Die Grünen haben schon seit Monaten auf Neuwahlen gedrängt, nun ging es plötzlich ganz schnell. „Wir haben uns heute Morgen kurz und intensiv mit der SPD beraten. Es war klar: Nun müssen wir handeln“, sagt Vize-Regierungschefin Sylvia Löhrmann (Grüne) unserer Zeitung. Man habe sich zuletzt einem „Erpressungskarussell von FDP und Linken“ ausgesetzt gesehen.
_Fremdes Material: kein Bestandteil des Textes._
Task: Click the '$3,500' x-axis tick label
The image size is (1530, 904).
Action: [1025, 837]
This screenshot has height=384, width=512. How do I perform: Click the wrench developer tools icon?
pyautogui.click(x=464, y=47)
Was seit 20 Monaten über der Minderheitsregierung schwebte, ist nun eingetreten — das Scheitern in einer wichtigen Sache an einer fehlenden Mehrheit. Endscheidend war letztlich die Haltung der FDP. Eine Expertise des Landtagsjuristen Hans-Josef Thesling verbaute ihre Strategie: Ablehnung in der zweiten Lesung bedeutet das Aus für den gesamten Etat. Die FDP wird davon überrascht, versucht noch in der Nacht zu Dienstag bei SPD und Grünen einen Aufschub zu erreichen — vergebens. Eine Minute vor Beginn der Sitzung muss Papke sagen: „Wir lehnen ab.“ Als er im Parlament das Wort ergreift, ruft einer „Abschiedsrede“.
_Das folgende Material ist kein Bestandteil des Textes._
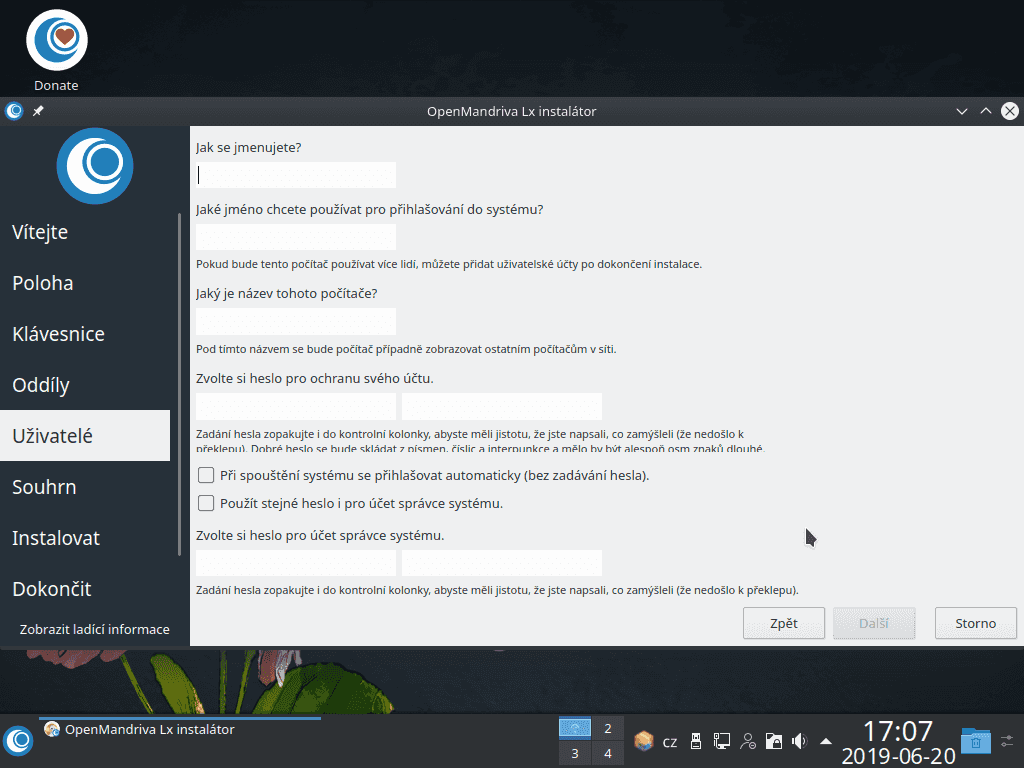The image size is (1024, 768).
Task: Enable same password for system administrator
Action: [x=205, y=503]
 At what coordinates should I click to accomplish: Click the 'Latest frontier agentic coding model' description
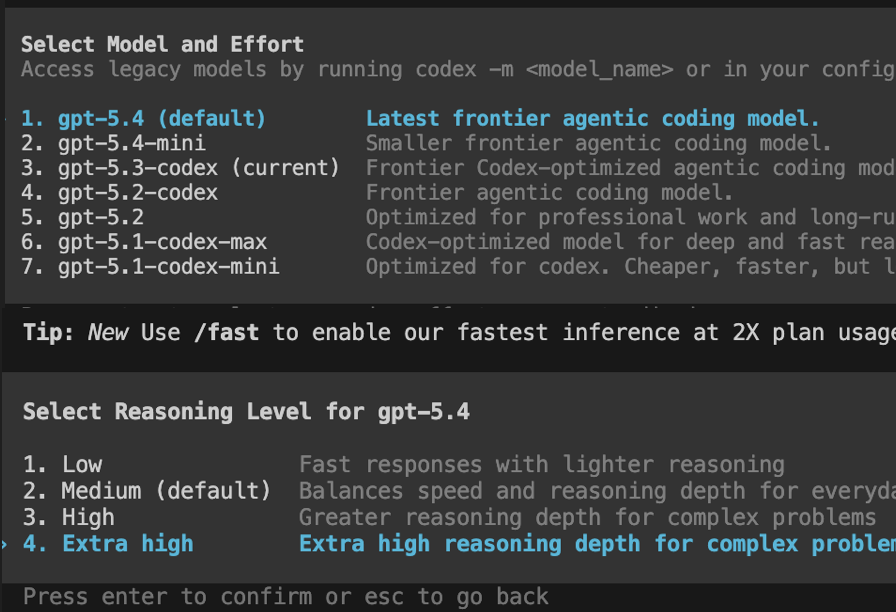(592, 119)
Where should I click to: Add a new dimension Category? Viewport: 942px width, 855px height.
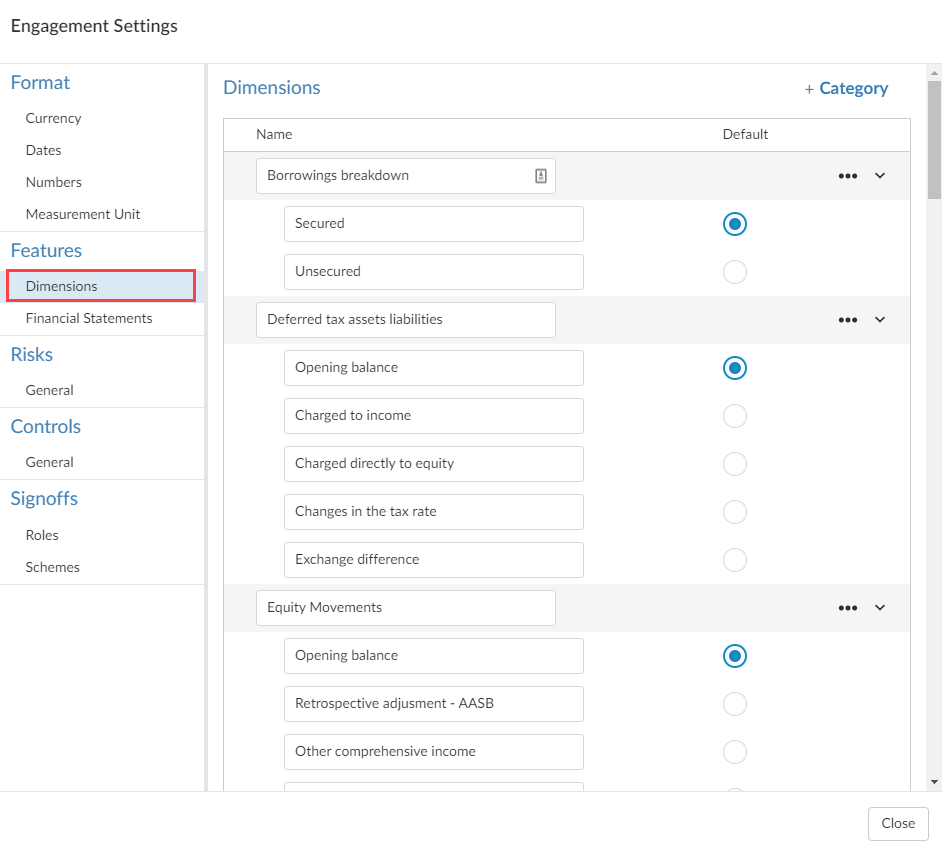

CDU-Landeschef Norbert Röttgen eilt aus Berlin herbei, der Bundesumweltminister versäumt dafür eine Kabinettssitzung. Er sucht die Offensive: „Ich stehe als Spitzenkandidat bereit. Wir werden Rot-Grün ablösen.“ Ob er im Falle einer Niederlage auch als Oppositionsführer im Landtag bereit stünde und dafür auf den Ministerjob verzichten würde, ließ er offen. Wenig später trifft auch Bundesgesundheitsminister Daniel Bahr ein, der der NRW-FDP vorsteht. „Ich bin stolz. Wir haben zu unseren Prinzipien gestanden“, sagt er.